(SUPPLIED MATERIAL)
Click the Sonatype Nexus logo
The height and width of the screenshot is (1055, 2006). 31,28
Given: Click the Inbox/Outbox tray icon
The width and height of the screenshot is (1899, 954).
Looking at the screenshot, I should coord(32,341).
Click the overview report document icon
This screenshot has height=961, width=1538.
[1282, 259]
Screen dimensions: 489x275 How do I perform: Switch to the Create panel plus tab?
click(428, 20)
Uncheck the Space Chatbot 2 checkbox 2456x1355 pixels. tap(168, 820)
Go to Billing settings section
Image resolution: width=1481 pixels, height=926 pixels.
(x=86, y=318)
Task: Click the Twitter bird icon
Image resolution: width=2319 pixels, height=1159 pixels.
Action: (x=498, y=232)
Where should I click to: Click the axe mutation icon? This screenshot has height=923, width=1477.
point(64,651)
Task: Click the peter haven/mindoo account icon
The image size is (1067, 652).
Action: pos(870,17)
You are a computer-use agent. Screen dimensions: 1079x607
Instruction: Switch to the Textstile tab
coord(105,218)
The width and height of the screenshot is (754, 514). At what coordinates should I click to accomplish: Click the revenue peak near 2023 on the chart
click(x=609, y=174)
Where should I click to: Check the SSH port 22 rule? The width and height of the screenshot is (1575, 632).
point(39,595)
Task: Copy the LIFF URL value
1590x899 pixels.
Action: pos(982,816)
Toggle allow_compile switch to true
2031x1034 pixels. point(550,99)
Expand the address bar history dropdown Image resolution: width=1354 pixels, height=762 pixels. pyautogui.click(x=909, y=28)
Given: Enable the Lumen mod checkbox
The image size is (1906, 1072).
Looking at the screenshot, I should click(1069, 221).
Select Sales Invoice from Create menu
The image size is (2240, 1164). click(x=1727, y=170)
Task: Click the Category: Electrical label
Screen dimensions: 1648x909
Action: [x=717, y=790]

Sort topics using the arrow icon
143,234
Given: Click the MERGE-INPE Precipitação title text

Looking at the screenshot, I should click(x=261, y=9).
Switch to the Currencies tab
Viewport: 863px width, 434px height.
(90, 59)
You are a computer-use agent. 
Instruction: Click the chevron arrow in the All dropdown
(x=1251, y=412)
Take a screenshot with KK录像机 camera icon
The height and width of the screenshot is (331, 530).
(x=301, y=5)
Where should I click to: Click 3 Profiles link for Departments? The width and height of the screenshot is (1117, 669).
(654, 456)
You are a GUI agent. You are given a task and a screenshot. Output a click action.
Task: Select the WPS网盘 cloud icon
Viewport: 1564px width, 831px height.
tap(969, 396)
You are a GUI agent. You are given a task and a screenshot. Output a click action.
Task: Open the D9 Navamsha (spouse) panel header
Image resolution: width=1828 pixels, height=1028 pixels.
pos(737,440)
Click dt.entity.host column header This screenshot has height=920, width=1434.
(End SUPPLIED MATERIAL)
Every entry, written out exactly, is what the response should contain.

Click the Sonatype Nexus logo
The height and width of the screenshot is (1055, 2006). 31,28
Given: Click the Inbox/Outbox tray icon
The width and height of the screenshot is (1899, 954).
Looking at the screenshot, I should coord(32,341).
Click the overview report document icon
This screenshot has height=961, width=1538.
[1282, 259]
Screen dimensions: 489x275 How do I perform: Switch to the Create panel plus tab?
click(428, 20)
Uncheck the Space Chatbot 2 checkbox 2456x1355 pixels. tap(168, 820)
Go to Billing settings section
Image resolution: width=1481 pixels, height=926 pixels.
(x=86, y=318)
Task: Click the Twitter bird icon
Image resolution: width=2319 pixels, height=1159 pixels.
Action: (x=498, y=232)
Where should I click to: Click the axe mutation icon? This screenshot has height=923, width=1477.
point(64,651)
Task: Click the peter haven/mindoo account icon
The image size is (1067, 652).
Action: pos(870,17)
You are a computer-use agent. Screen dimensions: 1079x607
Instruction: Switch to the Textstile tab
coord(105,218)
The width and height of the screenshot is (754, 514). At what coordinates should I click to accomplish: Click the revenue peak near 2023 on the chart
click(x=609, y=174)
Where should I click to: Check the SSH port 22 rule? The width and height of the screenshot is (1575, 632).
point(39,595)
Task: Copy the LIFF URL value
1590x899 pixels.
Action: pos(982,816)
Toggle allow_compile switch to true
2031x1034 pixels. point(550,99)
Expand the address bar history dropdown Image resolution: width=1354 pixels, height=762 pixels. pyautogui.click(x=909, y=28)
Given: Enable the Lumen mod checkbox
The image size is (1906, 1072).
Looking at the screenshot, I should click(1069, 221).
Select Sales Invoice from Create menu
The image size is (2240, 1164). click(x=1727, y=170)
Task: Click the Category: Electrical label
Screen dimensions: 1648x909
Action: [x=717, y=790]

Sort topics using the arrow icon
143,234
Given: Click the MERGE-INPE Precipitação title text

Looking at the screenshot, I should click(x=261, y=9).
Switch to the Currencies tab
Viewport: 863px width, 434px height.
(90, 59)
You are a computer-use agent. 
Instruction: Click the chevron arrow in the All dropdown
(x=1251, y=412)
Take a screenshot with KK录像机 camera icon
The height and width of the screenshot is (331, 530).
(x=301, y=5)
Where should I click to: Click 3 Profiles link for Departments? The width and height of the screenshot is (1117, 669).
(654, 456)
You are a GUI agent. You are given a task and a screenshot. Output a click action.
Task: Select the WPS网盘 cloud icon
Viewport: 1564px width, 831px height.
tap(969, 396)
You are a GUI agent. You are given a task and a screenshot. Output a click action.
Task: Open the D9 Navamsha (spouse) panel header
Image resolution: width=1828 pixels, height=1028 pixels.
pos(737,440)
Click dt.entity.host column header This screenshot has height=920, width=1434.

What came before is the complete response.